What Is an MLA Header and How Do You Format It?

An MLA header refers to two distinct formatting elements on the first page of a paper written in MLA style: the four-line identification block in the upper-left corner and the running page number in the upper-right corner. Both are required for papers following the MLA format, which is the standard style for most English, humanities, and liberal arts courses.

The Four-Line Identification Block

The top of your first page starts with four lines of information, each on its own line, aligned to the left margin and double-spaced like the rest of your paper. The four lines appear in this exact order:

  • Your full name
  • Your instructor’s name
  • The course name and number
  • The date

MLA uses a day-month-year format for the date. So instead of writing “June 15, 2025,” you would write “15 June 2025.” No comma separates the month and year.

This block only appears on the first page. It replaces a separate title page, which MLA does not require unless your instructor specifically asks for one.

The Paper Title

Directly after the four-line block, you center your paper’s title on the next double-spaced line. The title uses standard capitalization (capitalize major words) but should not be bolded, italicized, underlined, or put in a larger font size. It appears in the same font and size as the rest of your paper. After the title, you begin your first paragraph on the next double-spaced line, indented half an inch.

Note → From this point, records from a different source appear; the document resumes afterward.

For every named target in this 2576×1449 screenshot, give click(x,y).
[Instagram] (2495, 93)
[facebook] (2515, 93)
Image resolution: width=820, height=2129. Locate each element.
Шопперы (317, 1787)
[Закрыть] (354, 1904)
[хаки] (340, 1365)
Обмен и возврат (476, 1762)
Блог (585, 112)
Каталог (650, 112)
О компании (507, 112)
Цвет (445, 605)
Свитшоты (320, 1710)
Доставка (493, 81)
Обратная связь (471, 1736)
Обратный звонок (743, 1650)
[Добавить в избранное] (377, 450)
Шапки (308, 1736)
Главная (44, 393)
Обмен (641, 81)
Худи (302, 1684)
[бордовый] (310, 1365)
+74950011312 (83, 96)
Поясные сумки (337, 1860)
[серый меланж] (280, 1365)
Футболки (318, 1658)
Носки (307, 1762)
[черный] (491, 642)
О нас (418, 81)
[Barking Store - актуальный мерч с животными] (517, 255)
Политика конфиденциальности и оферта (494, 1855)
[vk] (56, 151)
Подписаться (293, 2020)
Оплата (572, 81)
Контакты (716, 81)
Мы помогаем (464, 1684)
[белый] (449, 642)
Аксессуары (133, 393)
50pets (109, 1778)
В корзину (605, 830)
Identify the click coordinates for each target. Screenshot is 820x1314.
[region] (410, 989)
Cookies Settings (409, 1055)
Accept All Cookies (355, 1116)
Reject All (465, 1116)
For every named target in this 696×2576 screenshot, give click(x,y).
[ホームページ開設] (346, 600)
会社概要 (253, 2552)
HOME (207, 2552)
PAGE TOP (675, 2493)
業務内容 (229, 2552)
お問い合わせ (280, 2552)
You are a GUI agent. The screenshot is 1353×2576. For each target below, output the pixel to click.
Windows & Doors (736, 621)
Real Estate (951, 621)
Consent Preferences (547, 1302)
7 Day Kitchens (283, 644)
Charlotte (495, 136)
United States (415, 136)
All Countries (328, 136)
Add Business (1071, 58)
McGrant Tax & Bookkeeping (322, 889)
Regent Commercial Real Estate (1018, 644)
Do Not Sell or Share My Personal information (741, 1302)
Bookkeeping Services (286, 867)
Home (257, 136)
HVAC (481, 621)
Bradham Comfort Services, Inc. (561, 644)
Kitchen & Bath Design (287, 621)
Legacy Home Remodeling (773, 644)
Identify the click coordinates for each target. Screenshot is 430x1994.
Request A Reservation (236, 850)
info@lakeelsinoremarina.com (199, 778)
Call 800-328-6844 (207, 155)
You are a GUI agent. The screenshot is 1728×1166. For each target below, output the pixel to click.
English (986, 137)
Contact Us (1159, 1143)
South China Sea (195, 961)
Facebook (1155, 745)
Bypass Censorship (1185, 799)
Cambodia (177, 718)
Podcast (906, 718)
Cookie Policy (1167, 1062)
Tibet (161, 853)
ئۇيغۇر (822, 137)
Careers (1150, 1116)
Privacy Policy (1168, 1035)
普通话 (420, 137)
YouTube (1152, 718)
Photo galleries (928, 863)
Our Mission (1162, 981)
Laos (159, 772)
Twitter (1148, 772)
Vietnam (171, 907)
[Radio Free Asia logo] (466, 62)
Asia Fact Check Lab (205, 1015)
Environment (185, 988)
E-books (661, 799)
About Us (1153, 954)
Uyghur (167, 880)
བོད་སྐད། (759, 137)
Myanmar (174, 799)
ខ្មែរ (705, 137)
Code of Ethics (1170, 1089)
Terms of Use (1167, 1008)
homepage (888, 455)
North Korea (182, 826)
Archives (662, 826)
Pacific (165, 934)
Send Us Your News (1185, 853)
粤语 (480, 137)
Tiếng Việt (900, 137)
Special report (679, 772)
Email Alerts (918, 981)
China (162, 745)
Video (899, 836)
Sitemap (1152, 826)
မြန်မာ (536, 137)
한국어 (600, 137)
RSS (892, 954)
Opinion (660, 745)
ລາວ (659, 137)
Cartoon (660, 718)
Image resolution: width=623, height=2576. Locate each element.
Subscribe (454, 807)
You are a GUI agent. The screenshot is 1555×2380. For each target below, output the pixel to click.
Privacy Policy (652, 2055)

The Running Header With Page Numbers

Separate from the identification block, every page of your paper (including the first) gets a running header in the upper-right corner. This header contains your last name followed by a space and the page number. For example: Johnson 3.

This header sits one-half inch from the top of the page, flush with the right margin. In most word processors, you create this by opening the header area of your document and selecting right alignment. The page number should update automatically on each page if you insert it using your word processor’s page number function rather than typing the numbers manually.

Font, Spacing, and Margins

MLA does not mandate a single specific font, but it requires a readable typeface where regular and italic styles are easy to distinguish. Times New Roman in 12-point size is the most widely accepted choice and what most instructors expect. The entire paper, including the identification block and the running header, uses the same font and size.

Every line in the document is double-spaced. That includes the four-line identification block, the title, and the body text. Do not add extra space before or after the title or between the heading lines. Set your margins to one inch on all sides.

How to Set It Up in a Word Processor

In Google Docs or Microsoft Word, start by setting your margins to one inch (most templates default to this) and your line spacing to double. Then open the header area by double-clicking at the top of the page. Align it to the right, type your last name, add a space, and insert an automatic page number. Close the header.

Back in the main body of the document, make sure your text is left-aligned. Type your name on the first line, press Enter, type your instructor’s name, press Enter, type the course name, press Enter, and type the date in day-month-year format. On the next line, switch to center alignment and type your title. Then switch back to left alignment, press Enter, indent half an inch (using the Tab key), and begin writing your paper.

Headings and Subheadings Within the Paper

If your paper is long enough to need section headings beyond the title, MLA allows up to five levels of headings. There is no single mandatory style for these, but consistency matters. Each heading at the same level should look identical throughout the paper. A common approach is to use bold for first-level headings and italic for second-level headings, keeping them in the same font size as body text. Avoid using all capital letters for headings, as MLA considers this hard to read. Adding a blank line above and below a heading improves readability.

Most short papers (under five pages) do not need section headings at all. The identification block, title, and running header are the only formatting elements required.